Tip to Turn Your Safari into a Memorable One
There is nothing as authentic as going on a smooth Safari in the jungle. The holidays are here with us and many will be seeking to do exactly that. Probably you have already booked your safari holiday or planning to do so. You have a reason to be excited about it. This post gives you some tips to help you get the most out of your Safari.
As always, there is a beginning to everything. Start by carefully selecting your safari lodge; consider the size of the lodge as well as its location in respect to game viewing areas. This will keep you counting days until the departure day.
Tip 1: The Early Bird Catches The Warmth…
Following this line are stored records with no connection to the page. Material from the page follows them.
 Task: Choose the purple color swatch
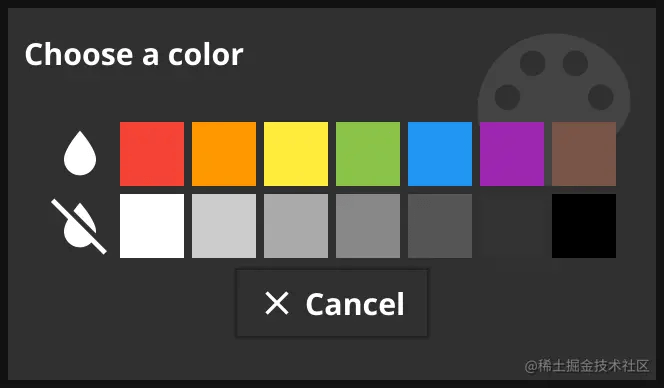[512, 154]
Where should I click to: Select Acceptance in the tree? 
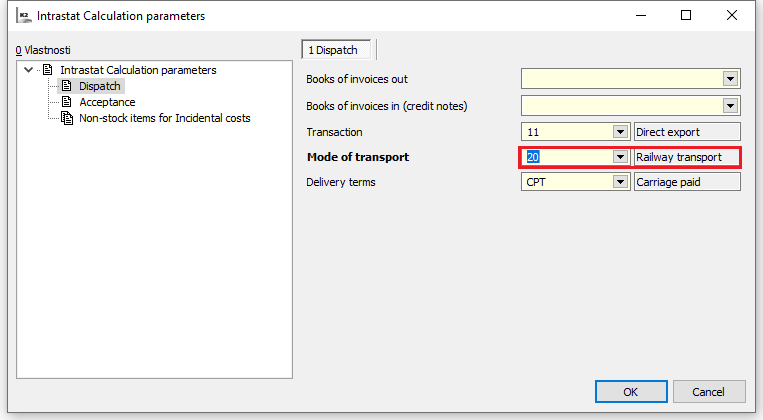coord(107,102)
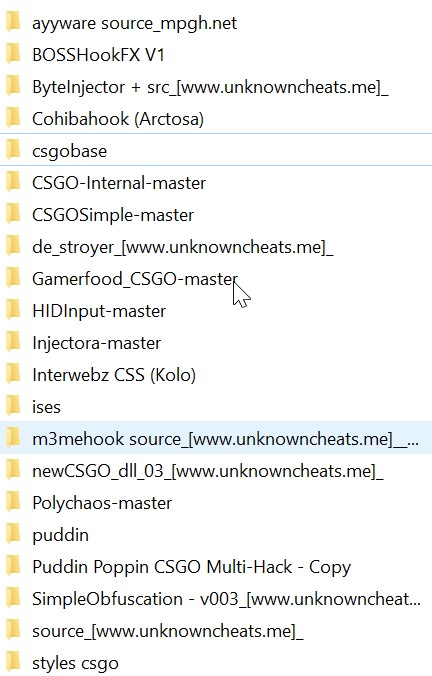Click the csgobase folder icon

pyautogui.click(x=13, y=150)
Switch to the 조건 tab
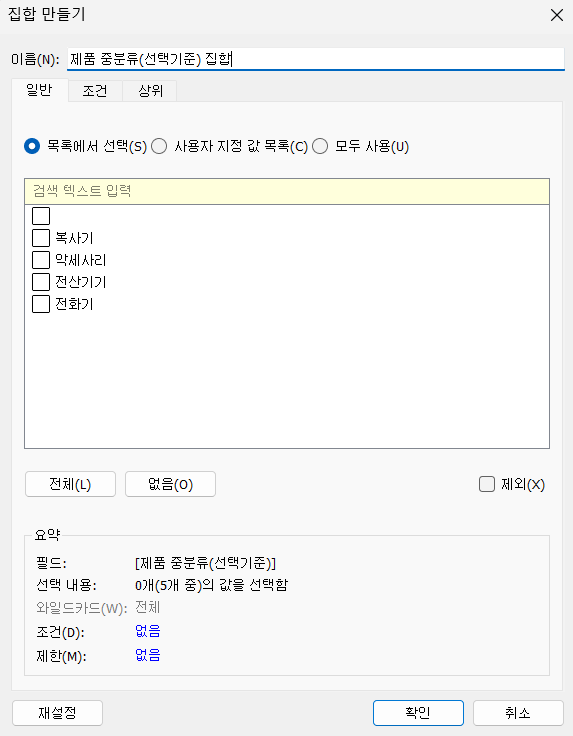The width and height of the screenshot is (573, 736). [x=95, y=91]
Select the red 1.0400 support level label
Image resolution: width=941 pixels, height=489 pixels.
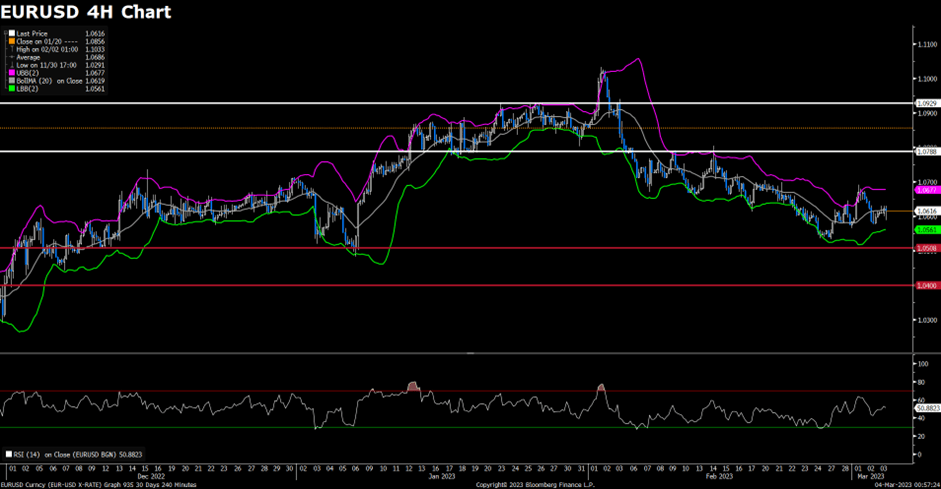pos(926,285)
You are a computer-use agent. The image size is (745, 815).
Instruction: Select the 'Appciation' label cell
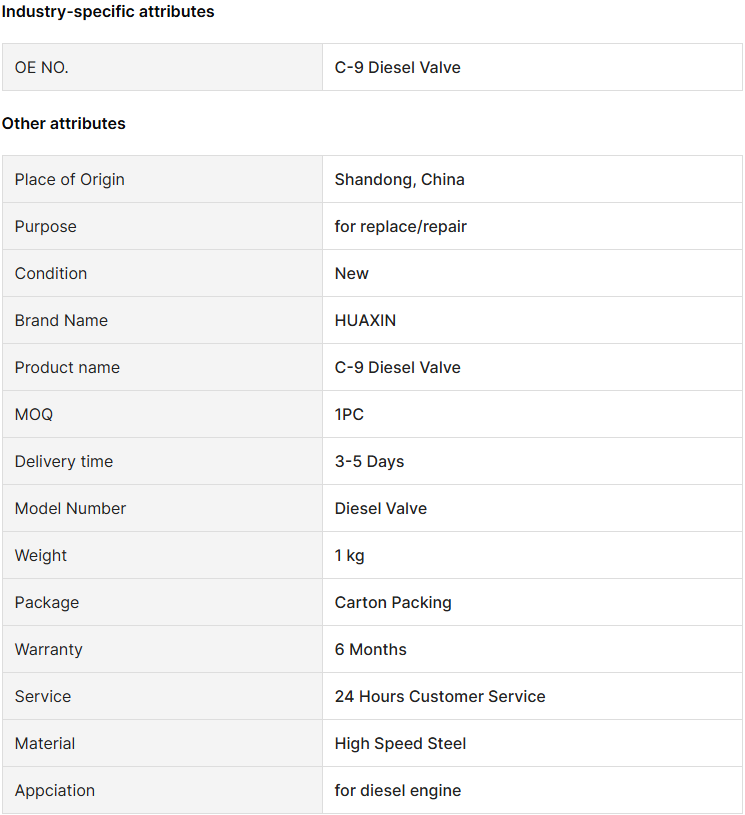[162, 791]
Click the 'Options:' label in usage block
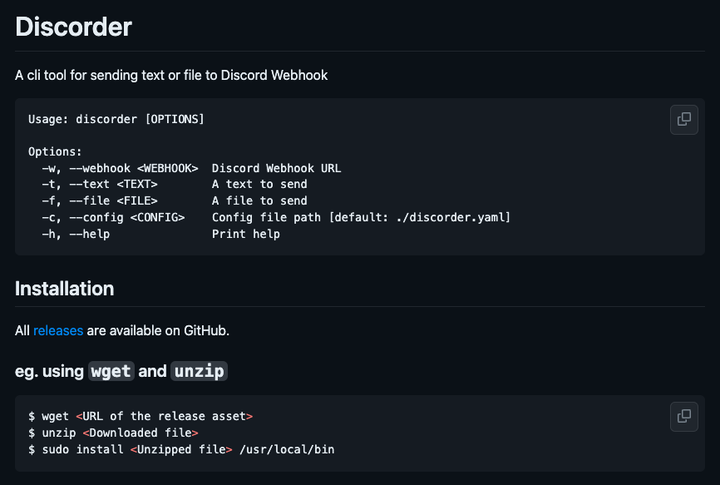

While the bright and early morning safari game drives may slightly put you off, the very first tip is to ensure you are part of each and every available safari trips. You may find it odd to rise up early in the morning during your holiday time but do that anyway. Set an alarm if need be!
The trick here is simple: be active when the animals are.
Mornings are the best times to go for a safari. Lions tend to hunt mostly by night or in the early mornings, and for much of the rest of the time, they are the embodiment of lassitude. Mornings are also the times that most animals head for the water.
But considering that most preys are opportunists, they’ll hunt whenever the chance arises and that could be the middle of the hottest day. So apart from the early mornings and occasional nights, you may find it rewarding to go for a midday safari. You will get the animals sheltering under trees to evade the scorching sun.
Did you know? >>> Lethargic lions can sleep up to 20 hours a day
Tip 2: Carry With You a Pair of Binoculars
Just before you leave your home for the safari, shop around for a good pair of binoculars. Be sure to go out with these on the safari, even if you plan to just loiter around in the lodge. This will assist you to marvel at the details that may not be obvious to the naked eyes. When it comes to bird watching, binoculars will quench your yearning to see different species.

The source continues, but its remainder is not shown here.